Inauguration du Laboratoire de l'Environnement et de la sécurité ali-mentaire de l'Institut Pasteur
Inauguration du Laboratoire de l’Environnement et de la sécurité alimentaire de l’Institut Pasteur

De nouveaux locaux pour répondre à la demande

Ce nouveau laboratoire, composé de six salles d’analyses, a été créé pour répondre à la demande grandissante en termes de contrôle de la qualité de l’air et des surfaces, de l’eau et de la nourriture.

“Depuis 1995, le laboratoire effectue cette mission de détection, contrôle et prévention des risques alimentaires. Ces tests sont proposés aux hôtels, restaurants, entreprises agroalimentaires, hôpitaux et organismes publics. Avant, le département de l’environnement et de la santé alimentaire était installé dans les locaux de l’Institut Pasteur, et n’avait que deux salles. Il n’y avait aucune possibilité d’agrandissement pour s’adapter à la demande croissante”, explique Sopheak Thet, responsable des relations client du laboratoire de l’environnement et de la santé alimentaire.

L’institut Pasteur a donc lancé ce projet d’agrandissement et de développement du département, il y a deux ans. “Le pays se développe très rapidement, et notamment grâce au tourisme. Il y a donc une prise de conscience progressive de l’importance de la qualité de la nourriture, pour correspondre aux critères internationaux”, détaille Sopheak Thet.

Or, ce sont critères internationaux que le laboratoire de l’environnement et de la santé alimentaire de l’Institut Pasteur met en avant. Son avantage réside en effet dans sa conformation aux méthodes et standards internationaux pour les contrôles et sa connaissance des normes régulations à l’étranger.

“Nous avons par ailleurs engagé les démarches pour obtenir l’accréditation ISO 17025”, explique Guillaume Daufresne, directeur administratif et financier de l’Institut Pasteur. “Nous pensons l’obtenir d’ici deux ans, en fonction du temps que prendront les procédures”.

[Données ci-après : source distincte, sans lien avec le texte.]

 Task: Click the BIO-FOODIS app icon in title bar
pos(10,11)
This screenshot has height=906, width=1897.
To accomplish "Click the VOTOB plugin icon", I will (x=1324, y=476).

Une nouvelle activité de conseil

Mais l’inauguration a aussi permis de présenter la nouveauté du laboratoire, qui réside dans la mise en place d’une activité d’audit et de conseil. En effet, après une batterie de test effectués pour un client, le département propose des solutions pour améliorer la qualité des eaux, des aliments et de l’environnement de travail, ou des formations dispensées au personnel au sein même de l’organisation.

Ces cours portent sur la sécurité alimentaire et les concepts du système HACCP (Hazard Analysis Critical Control Point, système d’analyse des dangers et points critiques pour leur maîtrise). La maîtrise de ce système permet aux entreprises d’offrir à leurs clients un gage de qualité de plus en plus nécessaire pour correspondre aux critères internationaux.

Un centre de recherche et de formation

En plus de ces missions, l’inauguration a aussi permis de mettre l’accent sur l’activité de recherche du laboratoire. L’équipe de chercheurs s’implique auprès des organismes publics notamment dans la surveillance des eaux usées, les recherches sur les bactéries multi-résistantes dans les viandes ou encore sur la salmonelle.

Aujourd’hui, le laboratoire accueille huit chercheurs, mais aussi des stagiaires venus des écoles avec lesquelles le laboratoire a créé des partenariats, l’Institut de Technologie du Cambodge, l’Université Royale de Phnom Penh, l’Université des Sciences de la Santé et l’Université Royale d’Agriculture. Ainsi, sa dernière mission consiste à participer à la formation d’étudiants dans les domaines de la sécurité alimentaire et de la qualité environnementale.